Originally Posted By SomeCarGuy
Best bang for the buck will be just cleaning it up and running it. Dont go changing rings and bearings. If it turns over freely now, we can postulate it will run ok. In other words, these rings and bearings are seated and should work fine now unless a bearing is spun and your screwed anyway. Sounds like you have a perfect candidate for just bolting on a few things. Compression ratio will suck, but changing pistons is money and you will end up figuring out it has some taper to it and want to bore eventually. Then standard hi comp pistons are garbage to you.

Another member recently tore down and engine and spent some money, on a budget, then had to spend more since you basically cannot just tear into one and piece meal the thing. You might find that thread, i think it was 71adam440 or something like that.

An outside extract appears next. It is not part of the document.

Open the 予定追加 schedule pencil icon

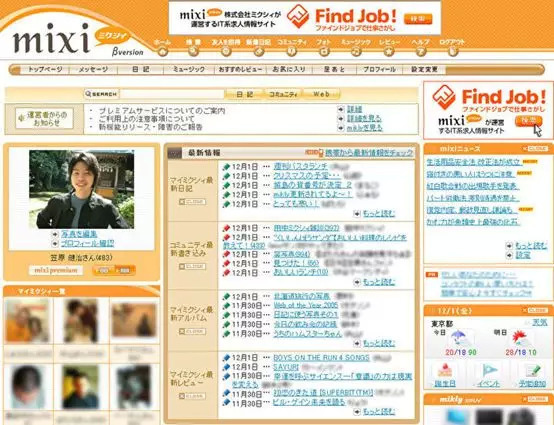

Pick your cam and a good timing set. Then look to the heads, maybe do a valve job or guides. You could find a set of 915 heads sure, spend money on them, then trash them later when you decide on a full rebuild and aluminum heads. That's just cash burned for a small improvement.

If you go the low buck route(many people have done these), plenty of budget becomes available for other parts of the truck. You'll soon find things to spend on. Or buy new rings and bearings now and buy them again for the full rebuild, which could be as soon as something goes awry doing a rering and bearing job.


I found a 1973 440 MH engine and trans on the Tacoma, WA CL for $100.00 and beat 5 other guys to the seller to pick it up. It had been bought from a wrecked MH 20 years earlier and stored at a body shop, covered up and it looks it up . It is sitting in my shop now and when it warms up around here, I will pull the spark plugs, drain the oil and examine it, if it passes I will give it 4 qts of fresh Walmart 10w30 oil and spin over the oil pump with my 1/2" drill motor while I turn the motor over with a breaker bar at least 2 or 3 complete revolution and check a mechanical oil pressure gauge to see where it falls. If it looks good then I will do a compression test while it hangs on the cherry picker (it came assembled with starter, alternator, ThermoQuad, etc.) Parts alone are well worth the $100.00 and it is for a club project rat rod so expectations are not high and the chassis is a model A frame with a T-Bucket body, so it should be fun for all. up


1986 Dodge Ramcharger 440 2wd, Bracket Racer Under Construction
1998 Ram 2500 QuadCab, new daily driver.